Singkat, Kiyai Aji menanggapi kalimat panjang Mbah Diro.
“Nek
ngoten, kulo nyuwun pamit, Kiyai.” Mbah Diro meraih tangan Kiyai Aji dan
berusaha menciumnya. Kiyai Aji dengan cepet menariknya.
Tiba-tiba
tubuh Kiyai Aji membeku. Dua tangannya masih menggenggam erat jemari Mbah Diro
yang seperti tidak ada tulangnya. Begitu berhasil lepas, Mbah Diro bergegas
melangkah keluar dan meninggal bungkusan plastic hitam.
Mbah
Diro tidak mengucapkan salam. Tapi tubuh rentanya sudah ditelan kabut. Kiyai Aji
masih terpaku di tempatnya. Sendi-sendinya terasa sangat ngilu dan dua kakinya
tidak bisa digerakkan. Lalu ia rubuh. Tubuhnya membujur di lantai rumahnya yang
masih belum berubin.
Nilna
menjerit histeris saat mendapati Bapaknya tidak sadarkan diri di lantai.
***
“Jadi
begitu, Dan. Abi bercerita panjang lebar tentang Mbah Ceret, yang nama aslinya
tidak disebutkan oleh Abi. Ketika aku tanya, Abi hanya menggeleng tidak tahu. Tapi
aku yakin, Abi pasti mengetahuinya. Tapi tidak masalah. Aku akan tanya Bu
Farida.”
“Memangnya
kamu bisa bertemu lagi dengan Bu Farida?”
“Bisa,
lah. Kan, ia sudah bilang akan mengawalku terus sampai nanti.”
“Kapan?”
“Saat
aku sudah menikah.”
Zidan
menelan ludah. Dua tangannya terasa sangat dingin. Ia meraih cangkir kopi di
depannya.

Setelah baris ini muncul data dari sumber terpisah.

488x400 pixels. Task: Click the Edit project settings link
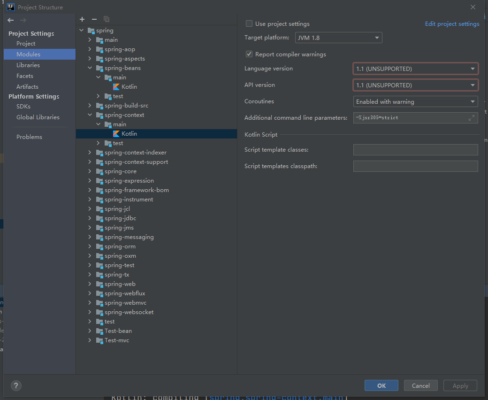452,23
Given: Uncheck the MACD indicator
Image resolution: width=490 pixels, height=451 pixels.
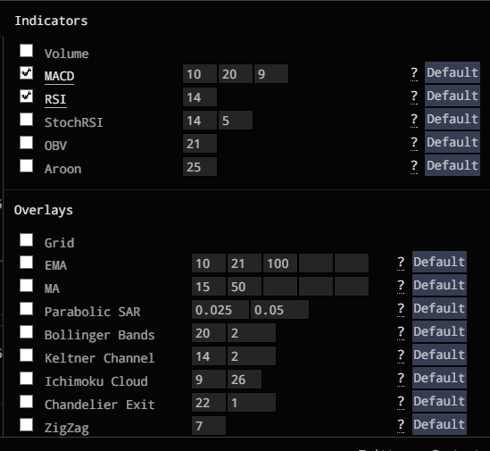Looking at the screenshot, I should point(26,73).
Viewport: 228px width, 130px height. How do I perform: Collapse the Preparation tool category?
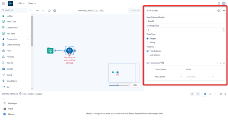pos(28,39)
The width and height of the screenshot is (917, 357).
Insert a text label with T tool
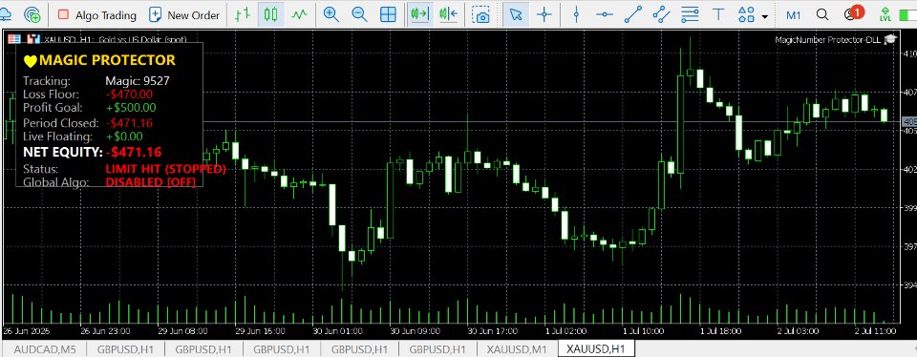pyautogui.click(x=718, y=15)
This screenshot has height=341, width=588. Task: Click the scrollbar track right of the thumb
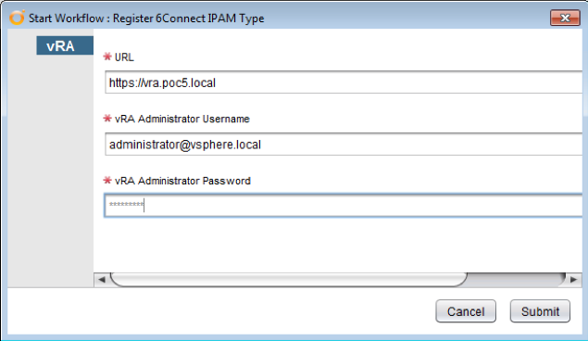pyautogui.click(x=516, y=280)
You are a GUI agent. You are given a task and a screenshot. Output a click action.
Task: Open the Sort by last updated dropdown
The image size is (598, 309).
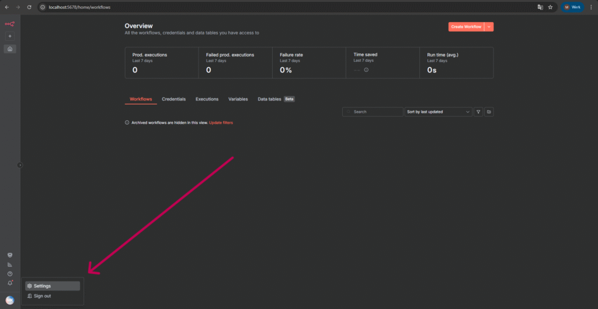(x=438, y=112)
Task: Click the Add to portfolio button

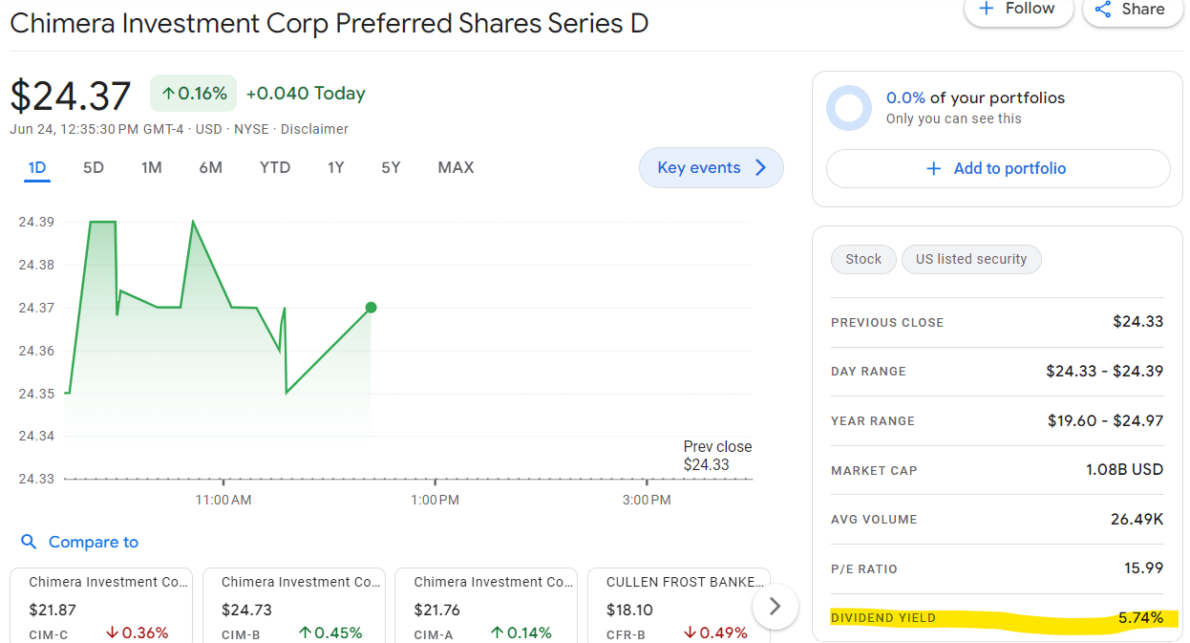Action: click(x=997, y=169)
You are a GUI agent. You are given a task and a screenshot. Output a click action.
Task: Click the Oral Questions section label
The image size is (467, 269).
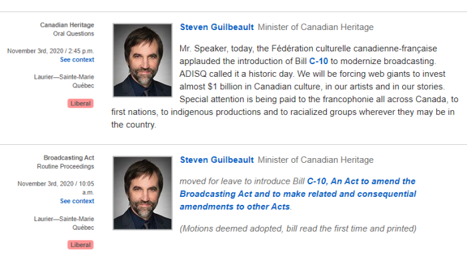73,33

Sekadar menghilangkan derap jantung yang meningkat getarannya.
“Atau
mungkin, setelah kamu menikah, semua yang kau dapat hari ini akan hilang
semuanya?” Zidan seolah tak percaya dengan apa yang didengarnya baru saja.
“Kayaknya
begitu.”
“Memang
Abi sudah siap dengan menantu orang Jawa?”
Kelakar
Zidan memenuhi rungan kafe langganan mereka.
Dan,
air mata itu menetes juga. Zidan segera bereaksi. Niat bercandanya mendapat
tanggapan lain dari Jingga.
Sekali
lagi, air mata Jingga adalah sesuatu yang paling ia sesali. Tubuh Zidan
berontak sangat kuat. Ia ingin memutar waktu kembali ke beberapa waktu
sebelumnya. Namun yang ia dapati, dua pipih Jingga sudah basah.
***
Andine
menelepon Amni. Tapi sepuluh panggilannya tidak pernah terjawab. Dan suara itu
semakin nyaring di telinganya. Ia berlari menuju gedung yang tidak jauh dari
Bandara. Tapi saat sampai di sana, ia hanya mendapati puing-puing kehancuran
dan sirine tanda bahaya yang meraung-raung.